Background
30-day readmissions have been used as a quality improvement measure as well as a marker for penalizing institutions with the literature suggestive of > 50% of readmissions being secondary to preventable non-surgical causes, most commonly, nausea/vomiting, dehydration, and abdominal pain. We sought to implement outpatient infusion services for patients and earlier one week follow-up appointments to decrease utilization of inpatient and ED resources.
Methods
Retrospective chart review utilizing MBSAQIP data for metabolic surgery patients between 1/2021 - 9/2023 at a single institution (N = 57.) Total ED and inpatient readmissions were evaluated both for the primary institution and presentations to hospitals within the CRISP program as well as the overall utilization of IV hydration utilization.
Results
A total of 57 patients underwent outpatient IV hydration with 26 of those patients requiring further emergency department evaluations (both before and after undergoing hydration.) An additional 17 patients were formally admitted both from the infusion center and from the ED with further interventions including 24 EGDs performed on an inpatient and outpatient basis with therapeutic dilations performed in 18 patients, 15/18 were sleeve gastrectomies.
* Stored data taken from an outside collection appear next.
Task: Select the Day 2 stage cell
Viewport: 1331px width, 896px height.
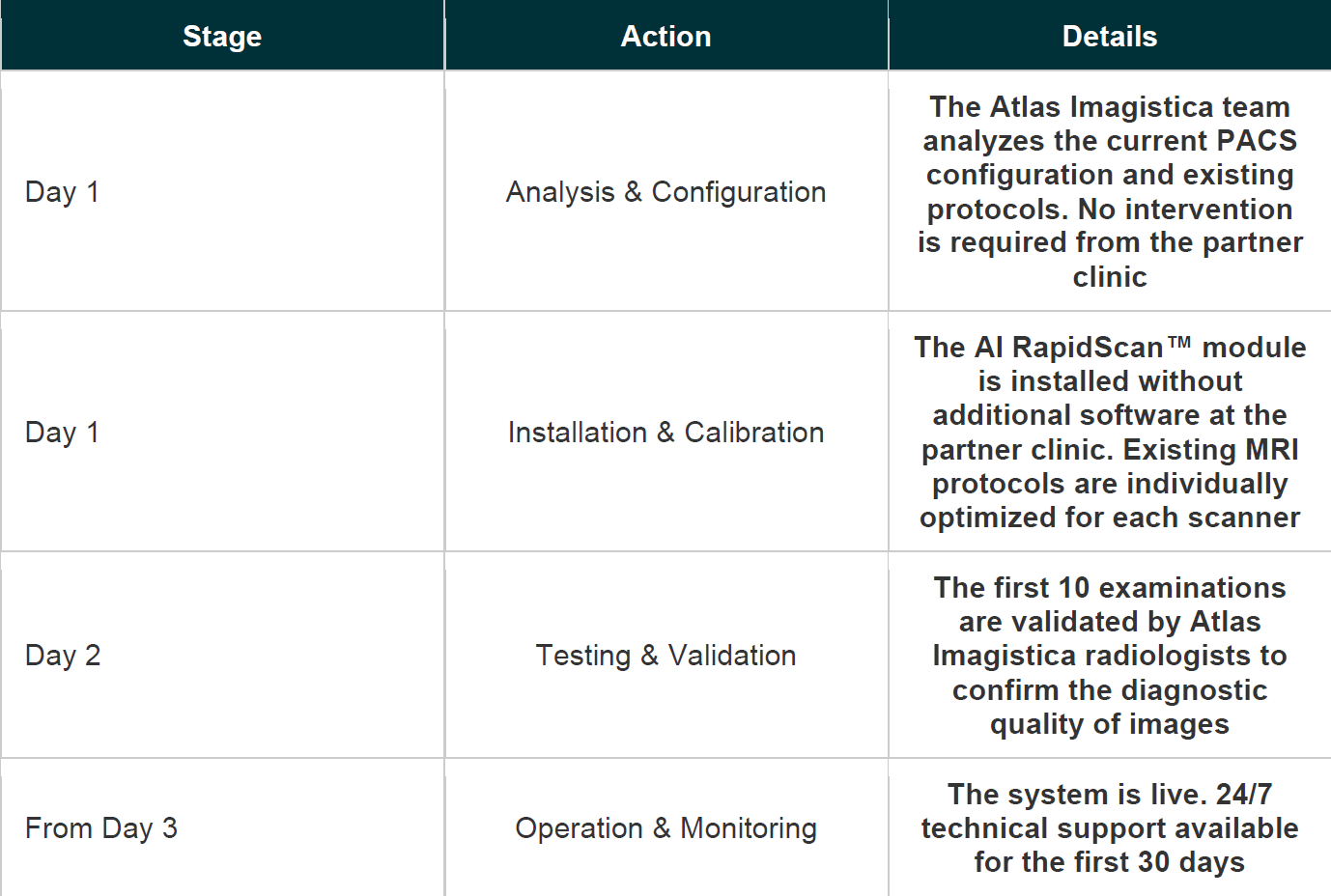Action: coord(222,655)
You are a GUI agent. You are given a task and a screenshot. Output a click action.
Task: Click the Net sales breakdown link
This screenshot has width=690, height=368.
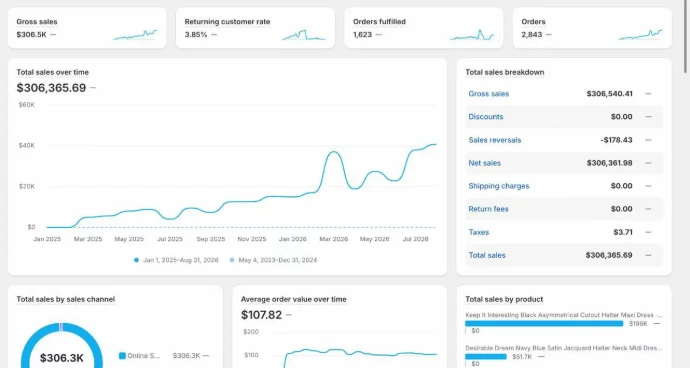pyautogui.click(x=484, y=163)
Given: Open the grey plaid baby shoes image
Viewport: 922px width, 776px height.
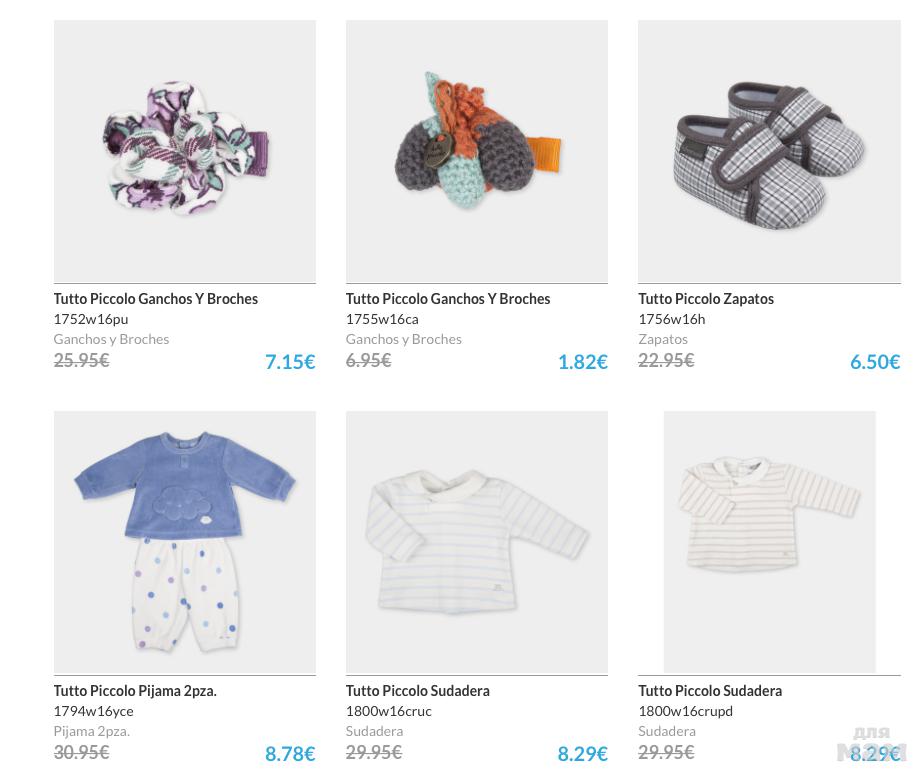Looking at the screenshot, I should (769, 150).
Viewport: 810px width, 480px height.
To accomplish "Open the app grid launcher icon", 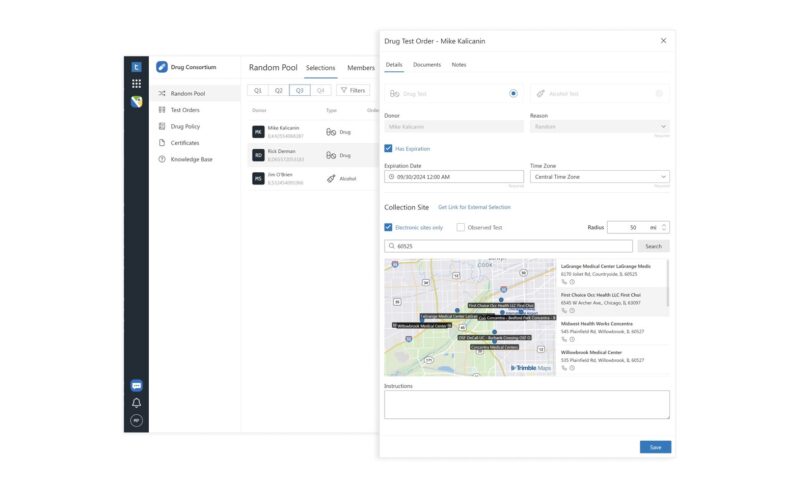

Notably, patients who underwent a band to bypass conversion 19% (4/21) required IV hydration more frequently compared to primary sleeve gastrectomy 5.9% (41/694), bypass revisions 5.17% (3/58), sleeve to bypass 6% (3/50) and bypasses 5.17% (6/116.)
Conclusions
More work will need to done to reinforce follow-up with limited success with more aggressive outpatient utilization of intravenous fluid services for preventable ED evaluations and re-admissions with longer follow-up.